Passage given

####################

Step 3: Working Principle of the Circuit.
The Soil Moisture Sensor values depend on the resistance of the soil. The LM393 Driver is a dual differential comparator which compares the sensor voltage with fixed 5V supply voltage.
The value of this sensor varies from 0- 1023. 0 being most wet condition and 1023 being the very dry condition.
The LM35 is a precision integrated-circuit temperature sensors, whose output voltage is linearly proportional to the Celsius temperature. The LM35 operates at -55˚ to +120˚C.
The Water level Switch Contains a Reed-Magnetic Switch surrounded by a floating magnet. When water is available it Conducts.
The Arduino reads the status of the soil using the Soil Moisture Sensor. If the Soil is DRY it does the following Operations....
1) Checks for the availability of water using a water level sensor.

####################

Record excerpts
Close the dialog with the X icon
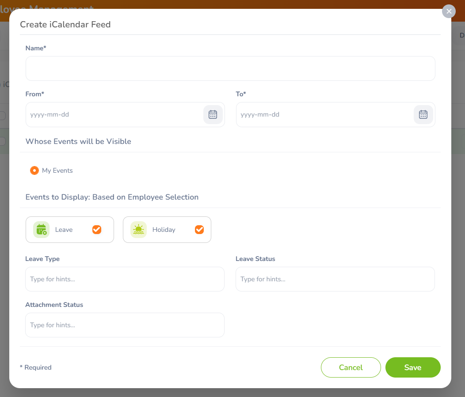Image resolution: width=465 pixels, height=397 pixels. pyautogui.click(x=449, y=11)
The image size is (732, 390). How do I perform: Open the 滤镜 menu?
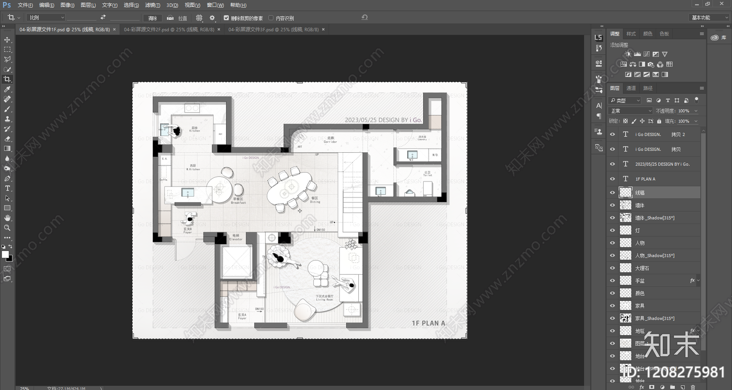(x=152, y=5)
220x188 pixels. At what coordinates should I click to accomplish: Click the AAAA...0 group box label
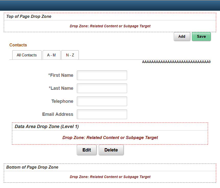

####################

Exercise aim
Decide whether each statement agrees with the text on the circuit's working principle, answering yes or no and quoting the words that settle it: (a) A soil moisture reading of 0 means the soil is in its driest condition. (b) The LM35 gives an output voltage linearly proportional to the Celsius temperature. (c) The water level switch conducts when no water is available.

Response to this exercise
(a) No: "0 being most wet condition and 1023 being the very dry condition."
(b) Yes: "whose output voltage is linearly proportional to the Celsius temperature"
(c) No: "When water is available it Conducts."